---------- SOURCE TEXT ----------
In addition to applying for the visa in your home country, you can also apply after you arrive in the Philippines, but I would strongly recommend that you do the application before coming to the Philippines. Doing it here involves a lot of hassles, extra paperwork, takes months to process, and will probably require some extra money on this end. Take my advice… do it at home!
When you apply for your resident visa, if your spouse is a Philippine Citizen you will be applying for a 13(a) visa. If your spouse is a former Citizen you will be applying for a 13(g) visa. With either of these visas you are also allowed to work in the Philippines!
The only requirement is that once per year (in January/February) you are required to check-in at the Bureau of Immigration office.
No Longer Living Together?
As I mentioned earlier in this article, your ability to get a Resident Visa (13 Series) is based on being Married to a Philippine Citizen (13A) or a former Philippine Citizen (13G). Over the past few years, the Bureau of Immigration (BI) has started cracking down on this. In the past, even if you had an annulment or divorce, they did not revoke your 13 Series Resident Visa. But, for the past few years, more and more, the BI has started revoking resident visas for those who are no longer married. Furthermore, it has even come to the point that if you are still married, but separated, no longer living together, your Resident Visa will be revoked! If the BI finds out that you are no longer together with your spouse, they are revoking 100% of those resident visas.
So, how will they find out? Well, they are asking this question now. When you go to do your annual report (you must go to the Bureau of Immigration every year – in January or February – to report and pay a “head tax” of P310. Much of the time, when you do your annual report now, or have other business with the BI, they will ask you if you are still married and living with your wife.
Something that happens fairly commonly here is that expats will go to Guam and file a divorce case. It is very easy and quick to establish residence in Guam if you are American, so if you go there for a week or 10 days, you can come back home to the Philippines with a divorce in progress, and it can be completed very quickly. The BI officials at the airport know about this, and it is very common now that if they see a 13 Series Visa holder returning from Guam they will ask if you are getting a divorce in Guam, and if you are, they will revoke your Resident Visa. You can still enter on a tourist visa, but your 13 Series Resident Visa will go bye-bye.
So, this is the new state of Resident Visas in the Philippines. Be forewarned.
----------
WHAT IS NEEDED = Write out the passage on Philippine resident visas word for word, in full.
---------- SUPPLIED RECORDS ----------
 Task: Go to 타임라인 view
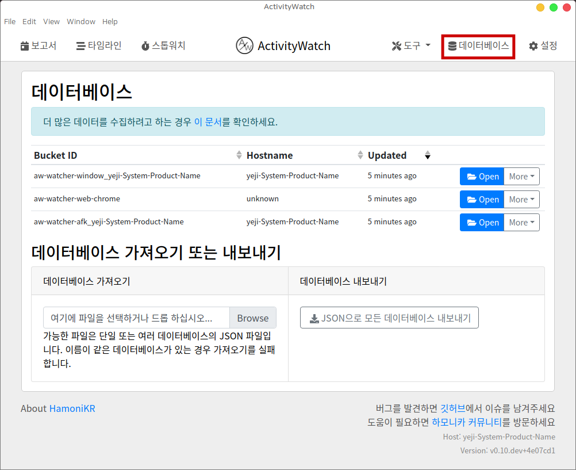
----------
---------- SUPPLIED RECORDS ----------
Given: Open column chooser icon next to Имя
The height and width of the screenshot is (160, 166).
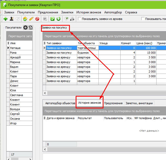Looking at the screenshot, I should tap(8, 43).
----------
THE SOLUTION =
In addition to applying for the visa in your home country, you can also apply after you arrive in the Philippines, but I would strongly recommend that you do the application before coming to the Philippines. Doing it here involves a lot of hassles, extra paperwork, takes months to process, and will probably require some extra money on this end. Take my advice… do it at home!
When you apply for your resident visa, if your spouse is a Philippine Citizen you will be applying for a 13(a) visa. If your spouse is a former Citizen you will be applying for a 13(g) visa. With either of these visas you are also allowed to work in the Philippines!
The only requirement is that once per year (in January/February) you are required to check-in at the Bureau of Immigration office.
No Longer Living Together?
As I mentioned earlier in this article, your ability to get a Resident Visa (13 Series) is based on being Married to a Philippine Citizen (13A) or a former Philippine Citizen (13G). Over the past few years, the Bureau of Immigration (BI) has started cracking down on this. In the past, even if you had an annulment or divorce, they did not revoke your 13 Series Resident Visa. But, for the past few years, more and more, the BI has started revoking resident visas for those who are no longer married. Furthermore, it has even come to the point that if you are still married, but separated, no longer living together, your Resident Visa will be revoked! If the BI finds out that you are no longer together with your spouse, they are revoking 100% of those resident visas.
So, how will they find out? Well, they are asking this question now. When you go to do your annual report (you must go to the Bureau of Immigration every year – in January or February – to report and pay a “head tax” of P310. Much of the time, when you do your annual report now, or have other business with the BI, they will ask you if you are still married and living with your wife.
Something that happens fairly commonly here is that expats will go to Guam and file a divorce case. It is very easy and quick to establish residence in Guam if you are American, so if you go there for a week or 10 days, you can come back home to the Philippines with a divorce in progress, and it can be completed very quickly. The BI officials at the airport know about this, and it is very common now that if they see a 13 Series Visa holder returning from Guam they will ask if you are getting a divorce in Guam, and if you are, they will revoke your Resident Visa. You can still enter on a tourist visa, but your 13 Series Resident Visa will go bye-bye.
So, this is the new state of Resident Visas in the Philippines. Be forewarned.